TO DO. Write out again, word for word, the lines from the one with "At what coordinates should I click to accomplish: Select the" up to and including the one with "[1076, 182]".

GIVEN RECORDS.
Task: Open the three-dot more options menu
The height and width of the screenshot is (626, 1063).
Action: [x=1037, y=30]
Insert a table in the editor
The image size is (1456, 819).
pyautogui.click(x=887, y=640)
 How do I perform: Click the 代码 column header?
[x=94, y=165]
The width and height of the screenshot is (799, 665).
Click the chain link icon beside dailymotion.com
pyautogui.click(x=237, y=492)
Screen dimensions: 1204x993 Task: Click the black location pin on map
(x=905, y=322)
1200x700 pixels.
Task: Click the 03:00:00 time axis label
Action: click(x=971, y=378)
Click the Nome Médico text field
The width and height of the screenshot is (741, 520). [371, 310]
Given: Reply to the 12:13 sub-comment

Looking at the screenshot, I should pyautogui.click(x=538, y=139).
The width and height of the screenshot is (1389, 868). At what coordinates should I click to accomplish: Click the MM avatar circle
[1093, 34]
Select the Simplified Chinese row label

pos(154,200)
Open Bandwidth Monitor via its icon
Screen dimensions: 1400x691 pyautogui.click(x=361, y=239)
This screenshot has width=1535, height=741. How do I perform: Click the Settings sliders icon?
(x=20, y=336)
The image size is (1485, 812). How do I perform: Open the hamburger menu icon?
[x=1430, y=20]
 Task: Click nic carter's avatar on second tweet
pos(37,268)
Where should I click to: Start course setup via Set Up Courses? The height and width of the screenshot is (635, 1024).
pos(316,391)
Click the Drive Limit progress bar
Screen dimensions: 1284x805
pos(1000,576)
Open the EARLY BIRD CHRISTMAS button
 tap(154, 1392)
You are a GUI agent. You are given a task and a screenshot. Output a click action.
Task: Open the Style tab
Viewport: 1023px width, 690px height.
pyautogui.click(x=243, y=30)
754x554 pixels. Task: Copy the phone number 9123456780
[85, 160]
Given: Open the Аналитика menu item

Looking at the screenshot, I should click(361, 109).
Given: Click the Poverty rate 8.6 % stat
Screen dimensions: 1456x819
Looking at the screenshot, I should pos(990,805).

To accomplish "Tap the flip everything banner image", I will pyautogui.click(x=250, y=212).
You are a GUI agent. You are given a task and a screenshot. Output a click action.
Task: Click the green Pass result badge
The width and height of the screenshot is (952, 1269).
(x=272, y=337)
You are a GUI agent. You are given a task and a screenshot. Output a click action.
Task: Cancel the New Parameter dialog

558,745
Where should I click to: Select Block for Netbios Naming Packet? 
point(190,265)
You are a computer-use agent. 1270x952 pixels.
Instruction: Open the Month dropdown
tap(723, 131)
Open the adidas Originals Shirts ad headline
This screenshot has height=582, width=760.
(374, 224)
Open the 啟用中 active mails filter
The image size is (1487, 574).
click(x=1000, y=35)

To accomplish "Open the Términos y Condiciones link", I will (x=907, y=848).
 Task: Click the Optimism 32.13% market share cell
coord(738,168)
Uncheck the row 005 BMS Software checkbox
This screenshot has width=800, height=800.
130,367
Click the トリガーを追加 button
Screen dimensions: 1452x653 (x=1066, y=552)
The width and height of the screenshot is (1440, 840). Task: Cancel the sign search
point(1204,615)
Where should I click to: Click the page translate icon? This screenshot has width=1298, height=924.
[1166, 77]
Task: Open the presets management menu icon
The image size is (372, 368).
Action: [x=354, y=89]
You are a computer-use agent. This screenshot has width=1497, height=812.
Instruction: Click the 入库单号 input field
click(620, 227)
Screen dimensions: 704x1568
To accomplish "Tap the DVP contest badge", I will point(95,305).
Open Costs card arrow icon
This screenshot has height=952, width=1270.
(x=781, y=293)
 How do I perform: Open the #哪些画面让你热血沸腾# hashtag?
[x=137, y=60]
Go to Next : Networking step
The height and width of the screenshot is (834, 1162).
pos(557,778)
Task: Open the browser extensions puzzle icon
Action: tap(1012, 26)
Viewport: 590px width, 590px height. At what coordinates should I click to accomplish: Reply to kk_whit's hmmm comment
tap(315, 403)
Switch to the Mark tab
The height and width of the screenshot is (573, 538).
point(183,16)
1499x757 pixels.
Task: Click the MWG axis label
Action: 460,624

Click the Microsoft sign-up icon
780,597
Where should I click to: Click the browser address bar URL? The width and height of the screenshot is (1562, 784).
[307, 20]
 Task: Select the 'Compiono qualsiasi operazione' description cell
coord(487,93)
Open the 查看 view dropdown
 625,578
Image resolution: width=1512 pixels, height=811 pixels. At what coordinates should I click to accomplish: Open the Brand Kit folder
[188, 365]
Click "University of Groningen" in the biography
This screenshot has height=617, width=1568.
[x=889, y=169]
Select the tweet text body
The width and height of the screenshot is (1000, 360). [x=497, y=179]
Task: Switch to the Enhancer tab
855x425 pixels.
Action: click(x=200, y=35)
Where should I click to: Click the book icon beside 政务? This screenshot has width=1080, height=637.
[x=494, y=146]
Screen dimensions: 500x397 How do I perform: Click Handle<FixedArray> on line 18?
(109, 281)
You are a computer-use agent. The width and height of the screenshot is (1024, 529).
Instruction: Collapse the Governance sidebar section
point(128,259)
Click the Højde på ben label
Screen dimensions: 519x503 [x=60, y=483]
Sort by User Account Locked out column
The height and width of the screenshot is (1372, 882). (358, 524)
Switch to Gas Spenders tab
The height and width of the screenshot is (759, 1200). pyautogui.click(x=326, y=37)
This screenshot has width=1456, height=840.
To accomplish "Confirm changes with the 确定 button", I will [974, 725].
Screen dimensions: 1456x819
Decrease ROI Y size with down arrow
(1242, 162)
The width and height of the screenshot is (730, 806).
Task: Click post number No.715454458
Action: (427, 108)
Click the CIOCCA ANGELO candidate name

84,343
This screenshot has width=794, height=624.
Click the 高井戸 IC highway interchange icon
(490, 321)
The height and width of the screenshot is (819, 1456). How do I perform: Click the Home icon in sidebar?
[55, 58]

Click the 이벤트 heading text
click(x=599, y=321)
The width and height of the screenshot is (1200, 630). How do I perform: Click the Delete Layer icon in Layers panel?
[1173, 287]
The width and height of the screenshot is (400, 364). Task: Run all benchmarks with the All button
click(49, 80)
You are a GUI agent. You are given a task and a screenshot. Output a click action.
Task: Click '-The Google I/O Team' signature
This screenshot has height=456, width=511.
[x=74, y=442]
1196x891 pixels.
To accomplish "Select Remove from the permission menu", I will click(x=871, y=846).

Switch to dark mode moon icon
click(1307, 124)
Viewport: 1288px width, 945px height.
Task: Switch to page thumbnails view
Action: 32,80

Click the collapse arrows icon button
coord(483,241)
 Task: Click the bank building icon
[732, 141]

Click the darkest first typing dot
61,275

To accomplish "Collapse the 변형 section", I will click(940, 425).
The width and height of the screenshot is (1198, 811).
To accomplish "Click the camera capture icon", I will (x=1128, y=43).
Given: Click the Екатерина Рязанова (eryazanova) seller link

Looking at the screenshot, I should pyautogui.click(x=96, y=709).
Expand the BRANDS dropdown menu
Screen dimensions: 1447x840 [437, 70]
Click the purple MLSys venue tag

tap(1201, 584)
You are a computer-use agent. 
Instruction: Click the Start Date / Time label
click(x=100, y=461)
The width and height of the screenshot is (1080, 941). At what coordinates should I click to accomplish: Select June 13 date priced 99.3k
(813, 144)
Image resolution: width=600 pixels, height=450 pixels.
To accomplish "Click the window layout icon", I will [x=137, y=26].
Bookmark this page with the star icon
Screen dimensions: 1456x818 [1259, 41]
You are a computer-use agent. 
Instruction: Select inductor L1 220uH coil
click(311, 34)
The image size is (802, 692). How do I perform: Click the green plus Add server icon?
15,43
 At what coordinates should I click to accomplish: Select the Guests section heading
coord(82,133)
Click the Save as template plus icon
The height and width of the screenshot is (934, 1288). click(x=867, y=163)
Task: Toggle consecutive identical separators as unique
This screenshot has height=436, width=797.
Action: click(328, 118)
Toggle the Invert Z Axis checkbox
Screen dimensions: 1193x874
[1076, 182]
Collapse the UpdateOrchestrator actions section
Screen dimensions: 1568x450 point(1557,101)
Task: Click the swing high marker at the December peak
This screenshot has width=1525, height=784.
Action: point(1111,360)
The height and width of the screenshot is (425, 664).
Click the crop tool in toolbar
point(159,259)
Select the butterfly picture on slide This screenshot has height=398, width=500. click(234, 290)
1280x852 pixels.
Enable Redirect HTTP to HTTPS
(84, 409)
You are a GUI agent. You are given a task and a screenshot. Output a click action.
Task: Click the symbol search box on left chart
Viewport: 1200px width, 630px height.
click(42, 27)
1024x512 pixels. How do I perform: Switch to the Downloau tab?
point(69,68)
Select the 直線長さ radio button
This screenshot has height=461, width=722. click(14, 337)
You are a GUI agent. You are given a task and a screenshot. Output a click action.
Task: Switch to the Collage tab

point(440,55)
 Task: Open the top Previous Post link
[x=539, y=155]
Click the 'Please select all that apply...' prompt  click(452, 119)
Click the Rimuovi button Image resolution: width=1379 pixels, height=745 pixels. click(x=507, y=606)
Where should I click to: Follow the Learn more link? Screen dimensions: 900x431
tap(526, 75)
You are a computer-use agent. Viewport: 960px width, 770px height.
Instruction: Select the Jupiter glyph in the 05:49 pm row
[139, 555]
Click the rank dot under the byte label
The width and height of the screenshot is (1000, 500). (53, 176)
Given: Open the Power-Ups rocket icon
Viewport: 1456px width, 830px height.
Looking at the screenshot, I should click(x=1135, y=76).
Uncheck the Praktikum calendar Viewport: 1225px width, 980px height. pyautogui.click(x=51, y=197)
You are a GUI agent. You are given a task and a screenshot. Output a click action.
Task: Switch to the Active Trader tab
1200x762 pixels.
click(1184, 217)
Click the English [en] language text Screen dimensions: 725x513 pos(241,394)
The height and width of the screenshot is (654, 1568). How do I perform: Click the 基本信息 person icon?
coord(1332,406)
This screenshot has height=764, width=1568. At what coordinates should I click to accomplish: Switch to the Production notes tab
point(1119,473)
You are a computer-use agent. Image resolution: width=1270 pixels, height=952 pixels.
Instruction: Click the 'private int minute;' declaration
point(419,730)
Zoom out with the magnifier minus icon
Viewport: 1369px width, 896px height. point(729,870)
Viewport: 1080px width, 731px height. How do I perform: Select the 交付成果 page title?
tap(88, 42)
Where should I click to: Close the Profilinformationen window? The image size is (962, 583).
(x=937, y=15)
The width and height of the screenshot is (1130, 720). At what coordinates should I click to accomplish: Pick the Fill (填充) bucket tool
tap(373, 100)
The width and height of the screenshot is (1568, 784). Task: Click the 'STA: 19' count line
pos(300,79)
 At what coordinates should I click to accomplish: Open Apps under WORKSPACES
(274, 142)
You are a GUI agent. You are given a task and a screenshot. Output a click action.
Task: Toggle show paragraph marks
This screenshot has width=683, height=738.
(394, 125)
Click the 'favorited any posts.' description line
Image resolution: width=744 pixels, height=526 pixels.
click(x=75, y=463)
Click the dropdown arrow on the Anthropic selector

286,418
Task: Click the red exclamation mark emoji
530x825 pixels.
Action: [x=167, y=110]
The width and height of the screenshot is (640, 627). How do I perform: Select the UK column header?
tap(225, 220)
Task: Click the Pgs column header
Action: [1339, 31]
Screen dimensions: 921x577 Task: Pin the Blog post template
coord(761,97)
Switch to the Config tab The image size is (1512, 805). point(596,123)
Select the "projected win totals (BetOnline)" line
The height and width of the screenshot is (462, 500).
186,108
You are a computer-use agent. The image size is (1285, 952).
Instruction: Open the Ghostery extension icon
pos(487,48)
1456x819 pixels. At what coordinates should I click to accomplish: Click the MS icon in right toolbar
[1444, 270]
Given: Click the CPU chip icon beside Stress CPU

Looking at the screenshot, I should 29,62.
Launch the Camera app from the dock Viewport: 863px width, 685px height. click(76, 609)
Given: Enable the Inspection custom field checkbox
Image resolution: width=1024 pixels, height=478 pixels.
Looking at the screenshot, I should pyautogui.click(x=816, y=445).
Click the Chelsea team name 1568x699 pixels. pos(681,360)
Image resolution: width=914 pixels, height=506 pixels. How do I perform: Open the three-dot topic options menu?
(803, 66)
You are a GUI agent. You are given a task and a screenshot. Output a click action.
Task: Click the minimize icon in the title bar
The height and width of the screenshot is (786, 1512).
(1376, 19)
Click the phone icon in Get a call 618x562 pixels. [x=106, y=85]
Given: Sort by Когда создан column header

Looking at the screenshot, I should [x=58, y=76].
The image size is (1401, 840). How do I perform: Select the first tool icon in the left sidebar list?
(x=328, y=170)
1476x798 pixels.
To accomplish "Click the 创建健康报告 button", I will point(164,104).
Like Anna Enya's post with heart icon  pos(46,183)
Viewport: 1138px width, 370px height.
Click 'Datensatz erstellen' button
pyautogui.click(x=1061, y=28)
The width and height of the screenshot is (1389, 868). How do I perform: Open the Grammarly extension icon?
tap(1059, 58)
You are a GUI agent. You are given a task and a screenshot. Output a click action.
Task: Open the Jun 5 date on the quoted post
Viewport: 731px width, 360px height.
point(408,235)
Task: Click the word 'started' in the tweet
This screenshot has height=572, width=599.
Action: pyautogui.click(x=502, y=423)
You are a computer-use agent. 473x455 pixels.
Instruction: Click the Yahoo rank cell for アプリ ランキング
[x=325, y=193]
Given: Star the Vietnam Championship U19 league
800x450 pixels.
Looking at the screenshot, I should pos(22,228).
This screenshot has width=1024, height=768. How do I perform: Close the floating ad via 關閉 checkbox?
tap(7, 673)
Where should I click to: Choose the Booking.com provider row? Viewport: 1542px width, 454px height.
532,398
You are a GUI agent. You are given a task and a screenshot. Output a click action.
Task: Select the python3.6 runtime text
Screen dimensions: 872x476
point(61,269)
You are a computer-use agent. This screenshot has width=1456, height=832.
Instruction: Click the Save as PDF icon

OUTPUT FOR THIS TASK.
 At what coordinates should I click to accomplish: Select the Guests section heading
coord(82,133)
Click the Save as template plus icon
The height and width of the screenshot is (934, 1288). click(x=867, y=163)
Task: Toggle consecutive identical separators as unique
This screenshot has height=436, width=797.
Action: click(328, 118)
Toggle the Invert Z Axis checkbox
Screen dimensions: 1193x874
[1076, 182]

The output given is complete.